BRANO:
La fotografia d'insieme mostra tre Paesi chiave dell'eurozona accomunati da vulnerabilità diverse ma convergenti.
Il 2025 si apre con tre nodi che mettono in difficoltà l'economia dell'Europa continentale: la Francia alle prese con un disavanzo fuori controllo, la Germania che teme il collasso del suo sistema pensionistico sotto il peso della demografia, e l'Italia che nonostante una temporanea correzione dei saldi resta intrappolata in un debito elevatissimo e in una crescita insufficiente. Tre scenari distinti, ma legati dallo stesso destino: la necessità di rispettare le nuove regole europee di bilancio e dimostrare ai mercati la propria credibilità finanziaria.
La Francia ha chiuso il 2024 con un deficit pubblico pari al 5,8% del PIL, un valore che non solo supera ampiamente il limite del 3% stabilito dai Trattati, ma che indica anche l'assenza di una traiettoria credibile di rientro. L'economia cresce a ritmi troppo deboli per sostenere una riduzione spontanea del disavanzo e la pressione sui conti aumenta in presenza di tassi di interesse più alti. In questo contesto il divario tra gli spread francesi e italiani, che solo due anni fa superava i 150 punti base, si è ridotto sotto i 10, un livello impensabile fino a pochi anni fa.
Sul piano politico, la fragilità dell'Assemblea nazionale complica ulteriormente la possibilità di varare misure impopolari di contenimento della spesa. Ogni tentativo di consolidamento fiscale rischia di essere paralizzato dalle opposizioni, in un contesto sociale già attraversato da tensioni sul costo della vita e sul mercato del lavoro.
Le agenzie di rating hanno iniziato a dare segnali chiari: S&P ha rivisto l'outlook della Francia a negativo, sottolineando che senza riforme serie i mercati inizieranno a chiedere un premio maggiore per continuare a finanziare Parigi. Se la fiducia si incrina, il costo del debito rischia di salire ancora, alimentando un circolo vizioso difficile da spezzare.

CONSEGNA: Estrai dal brano sui conti pubblici di Francia, Germania e Italia il passo che inizia con "La Francia ha" e termina con "pochi anni fa.", riportandolo parola per parola.

DATI FORNITI:
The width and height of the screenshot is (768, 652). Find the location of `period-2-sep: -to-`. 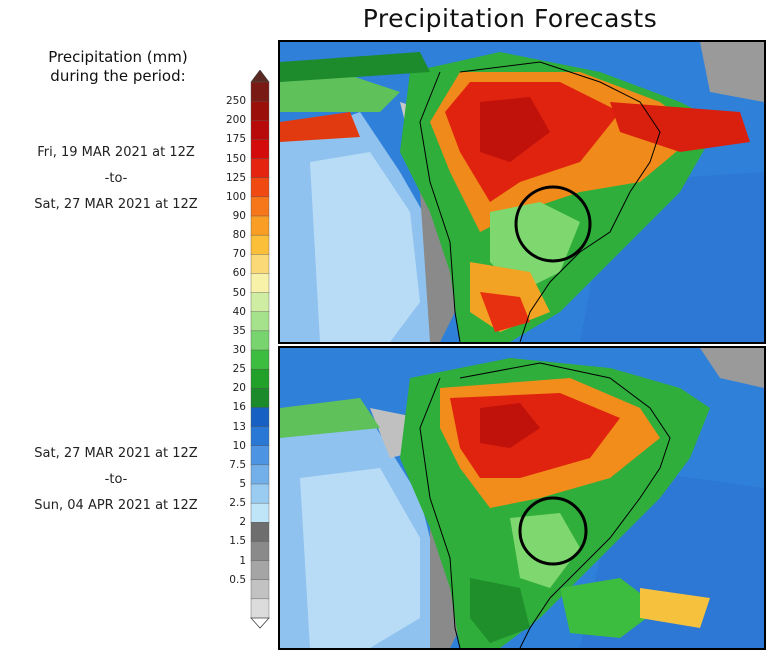

period-2-sep: -to- is located at coordinates (116, 480).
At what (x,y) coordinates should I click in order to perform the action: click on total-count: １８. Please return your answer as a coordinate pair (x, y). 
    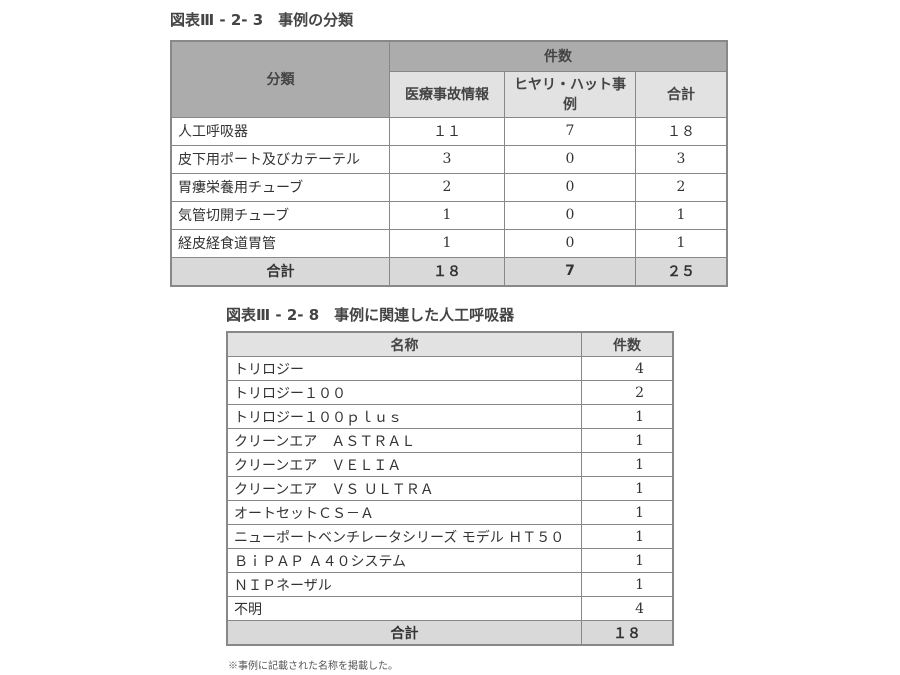
    Looking at the image, I should click on (628, 633).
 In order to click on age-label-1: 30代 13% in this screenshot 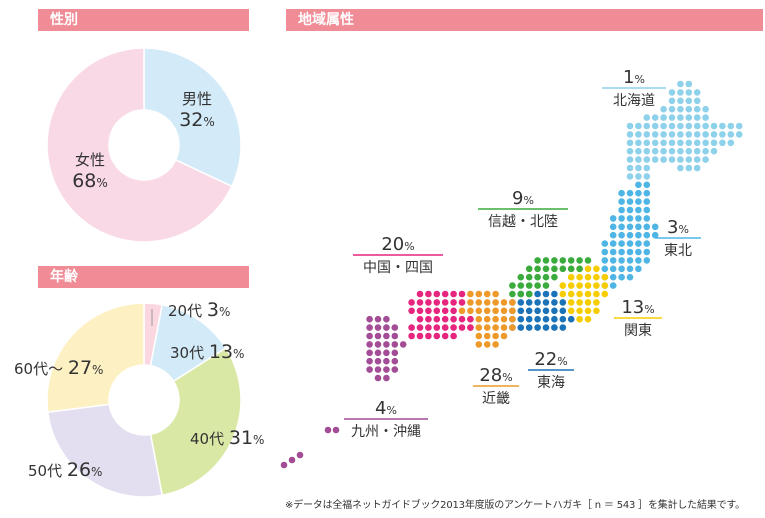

RISPOSTA:
La Francia ha chiuso il 2024 con un deficit pubblico pari al 5,8% del PIL, un valore che non solo supera ampiamente il limite del 3% stabilito dai Trattati, ma che indica anche l'assenza di una traiettoria credibile di rientro. L'economia cresce a ritmi troppo deboli per sostenere una riduzione spontanea del disavanzo e la pressione sui conti aumenta in presenza di tassi di interesse più alti. In questo contesto il divario tra gli spread francesi e italiani, che solo due anni fa superava i 150 punti base, si è ridotto sotto i 10, un livello impensabile fino a pochi anni fa.